Now zooming in the regression results of our proxy to a “pure” RE company, EDC, as shown in Table 3, EDC’s beta results are almost similar when benchmarked to both indices although a bit closer to 1 when data is benchmarked to the global renewables S & P GCE index. These beta results as well as the models itself are both statistically significant with less than 5% error of beta. Also, the two models’ adjusted R-squares are 98.9% indicating that the stock returns for short-term investment could be predicted by the movement in both of the two index used. Thus, looking at a short-term investment interval, we see that energy companies with RE investment are strongly affected by both global RE project specific risk (represented by the S & P GCE index) and the country risk (represented by the PSE index).

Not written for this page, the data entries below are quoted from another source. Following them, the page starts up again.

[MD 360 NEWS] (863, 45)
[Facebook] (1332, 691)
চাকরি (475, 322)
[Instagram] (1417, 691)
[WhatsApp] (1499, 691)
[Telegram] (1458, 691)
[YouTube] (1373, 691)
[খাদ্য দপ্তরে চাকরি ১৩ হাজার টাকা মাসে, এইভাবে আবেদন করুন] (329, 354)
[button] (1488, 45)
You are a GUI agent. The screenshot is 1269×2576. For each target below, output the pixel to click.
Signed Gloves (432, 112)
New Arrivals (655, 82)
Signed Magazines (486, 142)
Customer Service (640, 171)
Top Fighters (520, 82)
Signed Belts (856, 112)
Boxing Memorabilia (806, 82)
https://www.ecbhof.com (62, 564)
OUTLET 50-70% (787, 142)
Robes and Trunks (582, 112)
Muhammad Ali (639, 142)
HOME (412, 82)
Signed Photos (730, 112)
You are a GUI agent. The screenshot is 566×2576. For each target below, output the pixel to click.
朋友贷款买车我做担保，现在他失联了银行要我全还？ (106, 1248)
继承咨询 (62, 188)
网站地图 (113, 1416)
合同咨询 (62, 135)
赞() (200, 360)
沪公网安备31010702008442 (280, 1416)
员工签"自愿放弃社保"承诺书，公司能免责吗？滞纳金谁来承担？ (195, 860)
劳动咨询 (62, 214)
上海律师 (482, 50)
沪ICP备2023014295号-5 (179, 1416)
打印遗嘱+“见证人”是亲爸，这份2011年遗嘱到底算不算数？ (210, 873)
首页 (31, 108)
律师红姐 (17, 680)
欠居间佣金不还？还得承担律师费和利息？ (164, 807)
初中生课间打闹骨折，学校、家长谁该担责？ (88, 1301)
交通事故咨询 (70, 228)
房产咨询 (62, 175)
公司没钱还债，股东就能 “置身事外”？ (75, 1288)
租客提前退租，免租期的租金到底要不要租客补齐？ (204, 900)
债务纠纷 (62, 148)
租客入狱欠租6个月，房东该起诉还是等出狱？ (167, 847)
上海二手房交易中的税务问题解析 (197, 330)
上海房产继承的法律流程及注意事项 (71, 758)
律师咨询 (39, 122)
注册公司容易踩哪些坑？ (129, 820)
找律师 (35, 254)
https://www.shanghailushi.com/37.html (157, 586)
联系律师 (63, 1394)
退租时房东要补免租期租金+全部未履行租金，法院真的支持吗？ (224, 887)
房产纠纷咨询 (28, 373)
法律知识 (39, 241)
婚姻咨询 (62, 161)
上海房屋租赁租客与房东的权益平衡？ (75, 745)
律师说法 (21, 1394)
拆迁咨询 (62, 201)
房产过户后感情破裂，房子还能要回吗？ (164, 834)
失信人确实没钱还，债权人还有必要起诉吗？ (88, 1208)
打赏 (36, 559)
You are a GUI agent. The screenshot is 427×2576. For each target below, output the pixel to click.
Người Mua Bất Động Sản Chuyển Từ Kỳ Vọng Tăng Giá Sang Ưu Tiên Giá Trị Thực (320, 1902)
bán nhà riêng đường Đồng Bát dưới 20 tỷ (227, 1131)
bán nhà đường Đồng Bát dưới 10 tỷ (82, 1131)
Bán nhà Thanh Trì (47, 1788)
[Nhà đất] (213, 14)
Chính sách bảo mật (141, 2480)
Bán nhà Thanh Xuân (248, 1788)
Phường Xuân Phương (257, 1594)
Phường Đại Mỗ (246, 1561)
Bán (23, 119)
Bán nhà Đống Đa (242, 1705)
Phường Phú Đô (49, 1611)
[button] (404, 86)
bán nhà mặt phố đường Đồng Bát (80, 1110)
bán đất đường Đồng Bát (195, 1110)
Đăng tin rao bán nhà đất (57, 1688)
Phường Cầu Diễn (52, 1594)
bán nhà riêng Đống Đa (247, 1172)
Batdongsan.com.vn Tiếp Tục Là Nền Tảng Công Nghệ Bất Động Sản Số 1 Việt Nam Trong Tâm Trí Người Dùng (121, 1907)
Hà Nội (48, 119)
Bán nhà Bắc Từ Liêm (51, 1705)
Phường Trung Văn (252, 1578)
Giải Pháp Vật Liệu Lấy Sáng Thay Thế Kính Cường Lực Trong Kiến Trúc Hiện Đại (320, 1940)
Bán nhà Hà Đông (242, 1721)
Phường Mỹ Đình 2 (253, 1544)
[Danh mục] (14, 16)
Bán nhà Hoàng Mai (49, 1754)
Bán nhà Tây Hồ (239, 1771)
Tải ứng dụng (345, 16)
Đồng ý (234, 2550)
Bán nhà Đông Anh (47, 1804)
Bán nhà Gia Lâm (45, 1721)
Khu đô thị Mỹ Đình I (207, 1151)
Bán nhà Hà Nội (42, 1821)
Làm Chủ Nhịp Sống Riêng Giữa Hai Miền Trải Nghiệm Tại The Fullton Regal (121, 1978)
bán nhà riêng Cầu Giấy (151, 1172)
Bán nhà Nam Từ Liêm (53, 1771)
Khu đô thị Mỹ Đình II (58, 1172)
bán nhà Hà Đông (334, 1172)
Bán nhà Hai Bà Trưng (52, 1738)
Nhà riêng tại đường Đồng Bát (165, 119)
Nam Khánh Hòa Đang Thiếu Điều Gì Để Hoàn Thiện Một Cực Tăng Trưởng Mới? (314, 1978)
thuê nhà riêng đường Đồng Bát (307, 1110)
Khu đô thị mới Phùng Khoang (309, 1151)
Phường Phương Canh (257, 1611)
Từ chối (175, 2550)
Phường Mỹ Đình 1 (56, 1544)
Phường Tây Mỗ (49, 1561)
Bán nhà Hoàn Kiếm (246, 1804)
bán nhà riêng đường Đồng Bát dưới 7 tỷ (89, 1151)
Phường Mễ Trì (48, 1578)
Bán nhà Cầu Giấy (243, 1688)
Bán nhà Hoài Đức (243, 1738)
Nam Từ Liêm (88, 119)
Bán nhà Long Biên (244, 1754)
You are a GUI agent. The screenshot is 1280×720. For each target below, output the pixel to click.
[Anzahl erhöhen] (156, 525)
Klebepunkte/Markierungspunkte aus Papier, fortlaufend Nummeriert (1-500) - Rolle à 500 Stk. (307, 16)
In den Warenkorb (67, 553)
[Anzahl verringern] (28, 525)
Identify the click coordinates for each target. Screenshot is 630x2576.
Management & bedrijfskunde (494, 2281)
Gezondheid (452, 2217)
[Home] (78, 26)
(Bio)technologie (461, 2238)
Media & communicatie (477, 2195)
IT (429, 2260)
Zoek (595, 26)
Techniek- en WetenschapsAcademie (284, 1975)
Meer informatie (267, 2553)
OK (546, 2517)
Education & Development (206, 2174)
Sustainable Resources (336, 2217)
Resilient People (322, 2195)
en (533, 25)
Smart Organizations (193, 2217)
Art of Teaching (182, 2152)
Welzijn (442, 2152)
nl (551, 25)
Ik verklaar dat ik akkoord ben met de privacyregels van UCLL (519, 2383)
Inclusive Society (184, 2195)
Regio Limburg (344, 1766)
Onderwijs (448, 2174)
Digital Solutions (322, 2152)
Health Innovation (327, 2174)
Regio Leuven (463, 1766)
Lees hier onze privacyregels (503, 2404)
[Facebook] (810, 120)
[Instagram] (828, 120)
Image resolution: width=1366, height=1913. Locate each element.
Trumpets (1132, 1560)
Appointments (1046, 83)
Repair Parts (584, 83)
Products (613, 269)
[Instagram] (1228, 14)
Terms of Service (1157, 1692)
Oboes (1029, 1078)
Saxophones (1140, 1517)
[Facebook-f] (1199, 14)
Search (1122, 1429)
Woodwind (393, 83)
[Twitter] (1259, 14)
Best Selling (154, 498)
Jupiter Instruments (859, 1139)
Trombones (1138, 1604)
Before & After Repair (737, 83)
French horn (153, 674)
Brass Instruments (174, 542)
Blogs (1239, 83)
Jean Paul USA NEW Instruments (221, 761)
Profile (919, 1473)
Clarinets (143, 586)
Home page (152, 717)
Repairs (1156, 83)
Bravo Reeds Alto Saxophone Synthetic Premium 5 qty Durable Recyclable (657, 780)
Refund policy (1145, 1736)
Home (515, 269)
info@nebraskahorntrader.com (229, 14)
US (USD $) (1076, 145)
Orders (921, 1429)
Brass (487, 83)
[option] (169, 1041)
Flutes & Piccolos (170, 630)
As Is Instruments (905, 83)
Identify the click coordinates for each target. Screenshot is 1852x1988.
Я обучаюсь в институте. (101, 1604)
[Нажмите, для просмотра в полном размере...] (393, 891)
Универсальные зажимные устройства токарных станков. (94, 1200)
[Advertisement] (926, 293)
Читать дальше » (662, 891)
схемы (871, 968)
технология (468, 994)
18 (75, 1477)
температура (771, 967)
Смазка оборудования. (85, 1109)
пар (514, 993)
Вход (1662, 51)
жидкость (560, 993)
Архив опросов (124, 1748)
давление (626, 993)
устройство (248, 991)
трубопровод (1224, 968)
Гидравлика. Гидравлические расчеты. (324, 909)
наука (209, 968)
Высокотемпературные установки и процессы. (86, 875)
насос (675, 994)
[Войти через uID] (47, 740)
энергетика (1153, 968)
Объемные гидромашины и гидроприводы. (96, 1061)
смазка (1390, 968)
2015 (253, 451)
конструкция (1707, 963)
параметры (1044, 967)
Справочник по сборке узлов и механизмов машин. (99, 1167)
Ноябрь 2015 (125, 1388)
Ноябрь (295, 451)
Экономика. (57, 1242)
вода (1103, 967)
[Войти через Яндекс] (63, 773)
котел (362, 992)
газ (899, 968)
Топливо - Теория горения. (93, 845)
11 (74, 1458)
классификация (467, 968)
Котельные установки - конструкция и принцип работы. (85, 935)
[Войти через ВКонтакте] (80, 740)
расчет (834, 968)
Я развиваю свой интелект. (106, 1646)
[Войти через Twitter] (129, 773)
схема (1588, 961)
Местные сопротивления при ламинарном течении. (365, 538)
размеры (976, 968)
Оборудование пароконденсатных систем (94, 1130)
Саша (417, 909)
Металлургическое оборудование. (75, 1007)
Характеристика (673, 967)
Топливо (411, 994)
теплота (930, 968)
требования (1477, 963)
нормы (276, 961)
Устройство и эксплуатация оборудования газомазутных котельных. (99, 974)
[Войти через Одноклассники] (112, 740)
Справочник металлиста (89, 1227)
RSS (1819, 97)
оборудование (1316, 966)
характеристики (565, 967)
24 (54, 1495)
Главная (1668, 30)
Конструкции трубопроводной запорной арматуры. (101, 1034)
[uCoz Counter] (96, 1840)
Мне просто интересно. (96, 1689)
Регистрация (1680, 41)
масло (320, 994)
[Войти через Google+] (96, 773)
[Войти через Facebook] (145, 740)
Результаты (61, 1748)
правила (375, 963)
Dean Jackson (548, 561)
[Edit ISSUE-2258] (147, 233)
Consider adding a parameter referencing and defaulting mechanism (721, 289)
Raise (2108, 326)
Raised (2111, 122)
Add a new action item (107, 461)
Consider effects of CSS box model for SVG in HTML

Next in Table 4, we analyzed each company’s monthly average stock returns to represent the mid- to long-term investment interval. When benchmarked to the global renewables S & P GCE index, beta results are more variable and have larger gaps from one company to another. Among these companies, only EDC and ACR have betas close to 1 although EDC alone is statistically significant. These results are also similar even when the stock returns were benchmarked to the local PSE index, only this time EDC and PERC have betas close to 1 and EDC alone is statistically significant.³

³ One may think that the company MER moves against the markets when monthly data are used. But the betas of MER are not statistically significant from the corresponding errors. The implication is that MER does not move with the markets.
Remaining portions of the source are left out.